Would I be right in thinking that this implies that you can't apply could to world()? i.e. "Our universe could have a green sky" wouldn't be meaningful without some sort of metaverse program that references what we would think is the normal world program?

Or have the utility computed also depend on some set of facts about the universe?

I think both of those would require that the agent have some way of determining the facts about the universe (I suppose they could figure it out from the source code, but that seems sort of illegitimate to me).

0cousin_it
This post only gives a way to apply "could" to yourself.
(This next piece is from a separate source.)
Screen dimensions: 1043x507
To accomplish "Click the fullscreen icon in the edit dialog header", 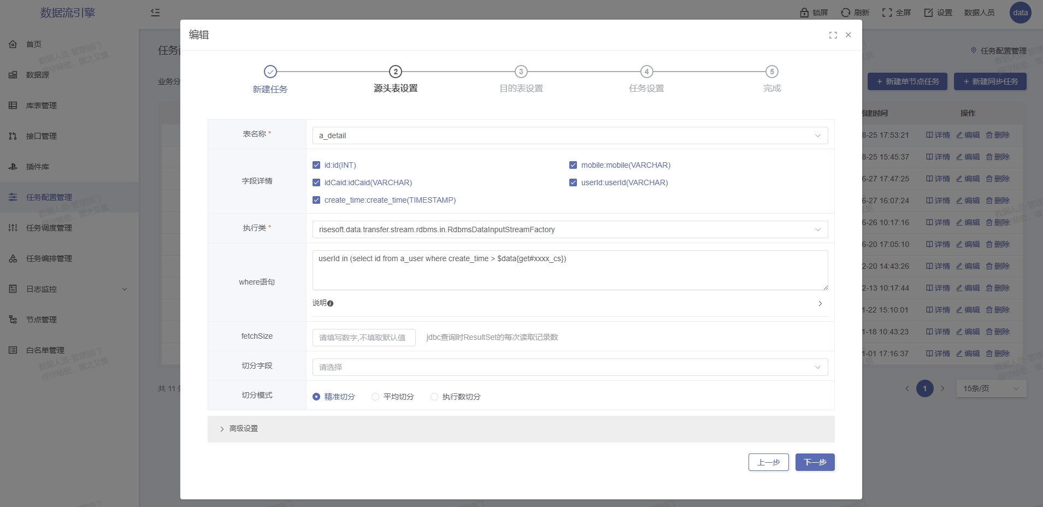I will (x=833, y=35).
This doesn't imply you can never apply "could" to the world, we might find another way to do that someday.
2atucker
It seems like there are two kinds of "could" at work here, one that applies to yourself and is based on consistent action to utility relationships, and another that involves uncertainty as to what actions cause what utilities (based on counterfactuals about the universe).
0cousin_it
Thanks, good point about uncertainty. I'm making a mental note to see how it relates to counterfactuals.

Following is a generalization to take into account logical uncertainty (inability to prove difficult statements, which can lead in particular to inability to prove any statements of the necessary kind).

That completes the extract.